◆ **ASSIGNED TASK**
Answer with nothing except the number of lines in the listing that include the word "agent".

◆ **INPUT RECORDS**
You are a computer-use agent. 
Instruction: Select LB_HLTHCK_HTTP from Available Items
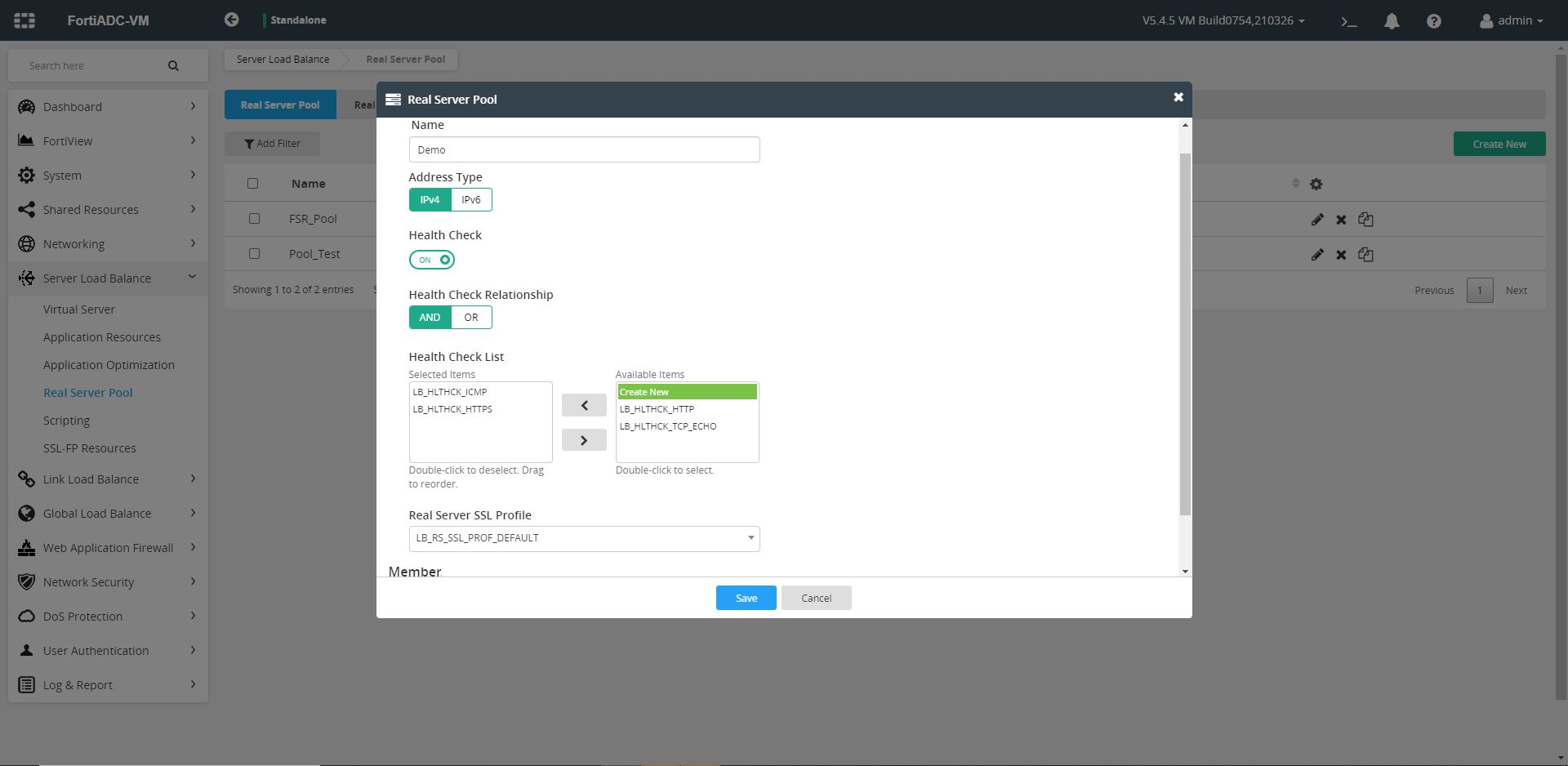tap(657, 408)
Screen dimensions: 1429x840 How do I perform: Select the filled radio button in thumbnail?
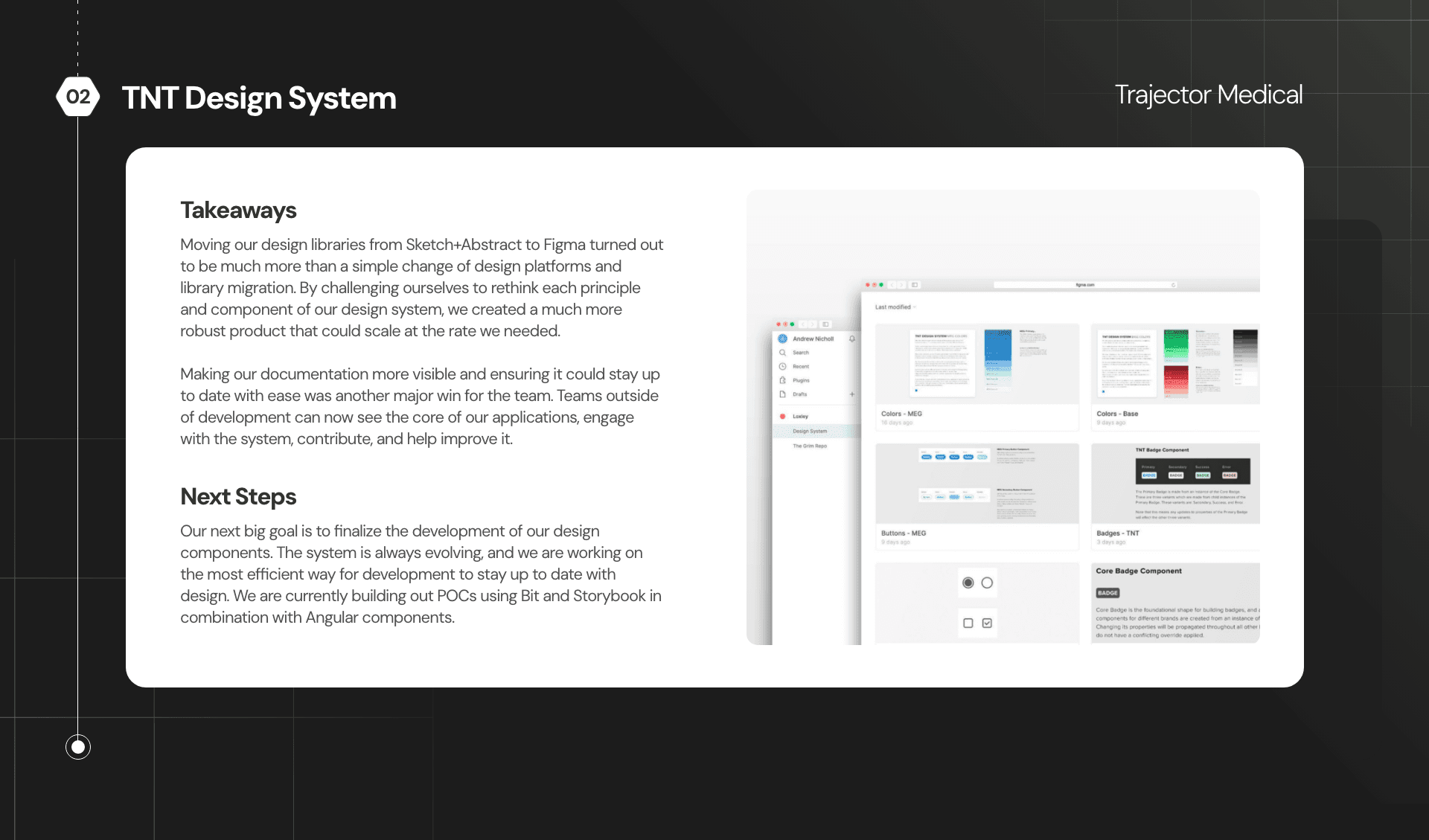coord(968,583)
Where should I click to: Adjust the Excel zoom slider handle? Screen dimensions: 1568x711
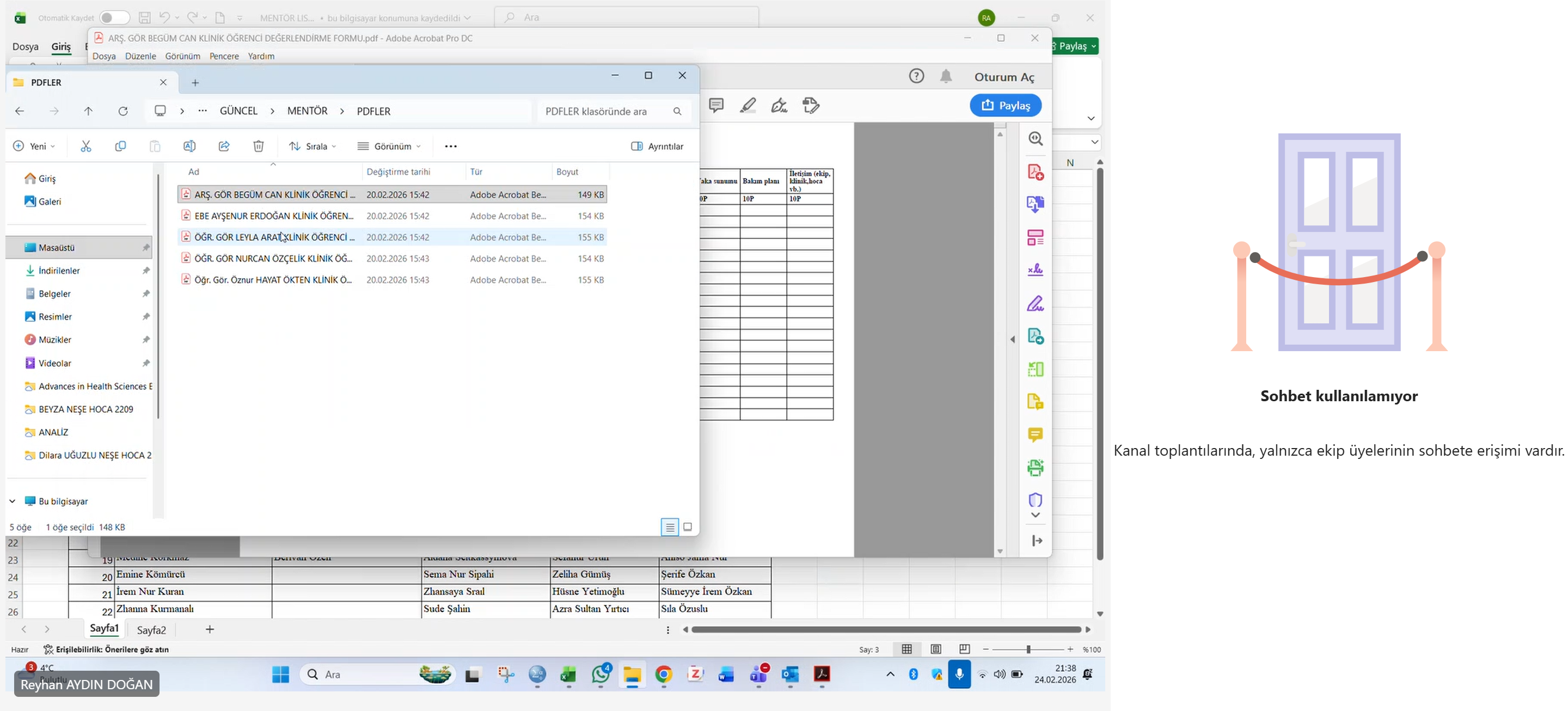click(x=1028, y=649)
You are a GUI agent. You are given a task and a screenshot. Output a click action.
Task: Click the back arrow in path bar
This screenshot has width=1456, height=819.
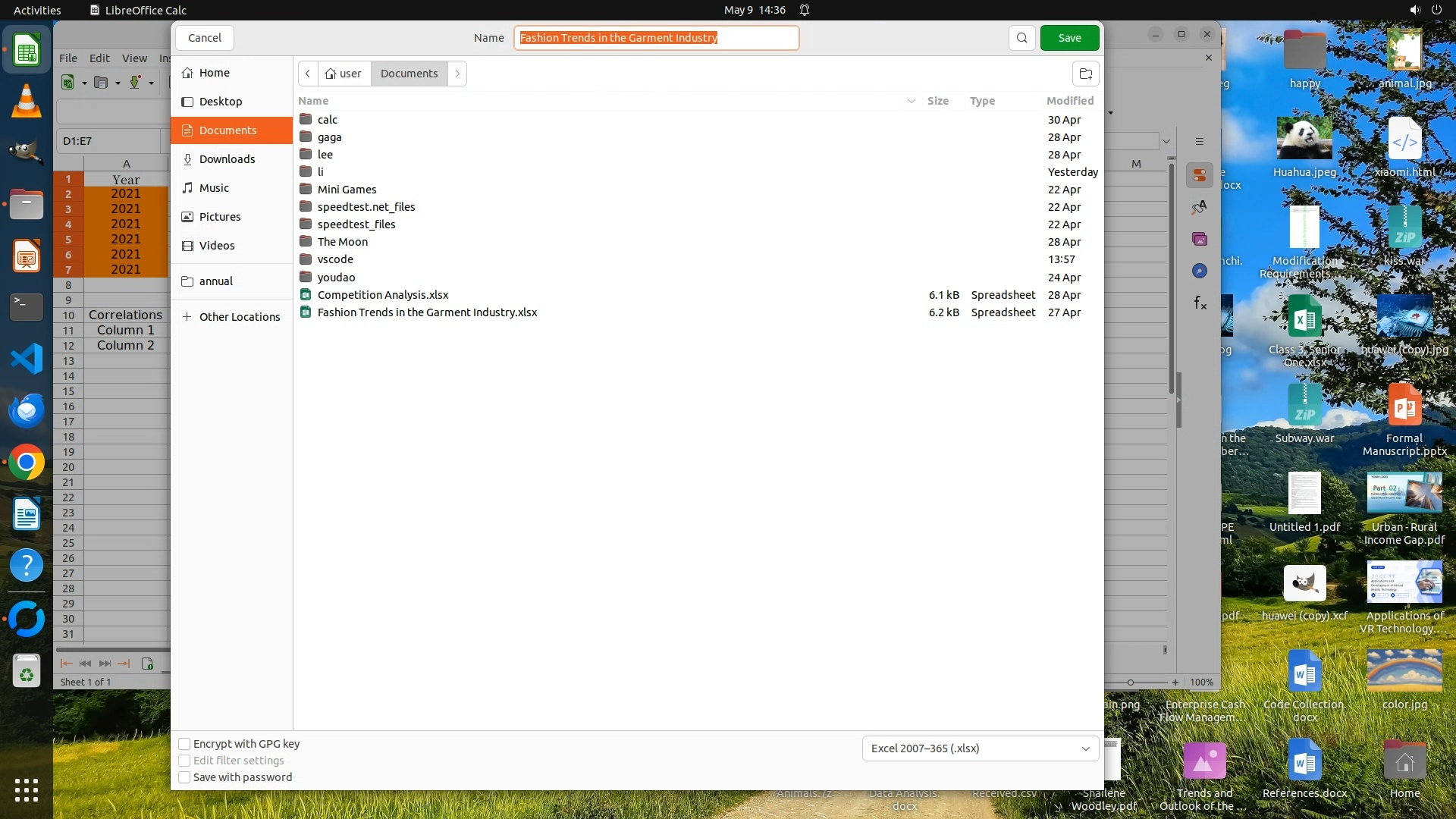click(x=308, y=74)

◆ **ANSWER SPACE**
2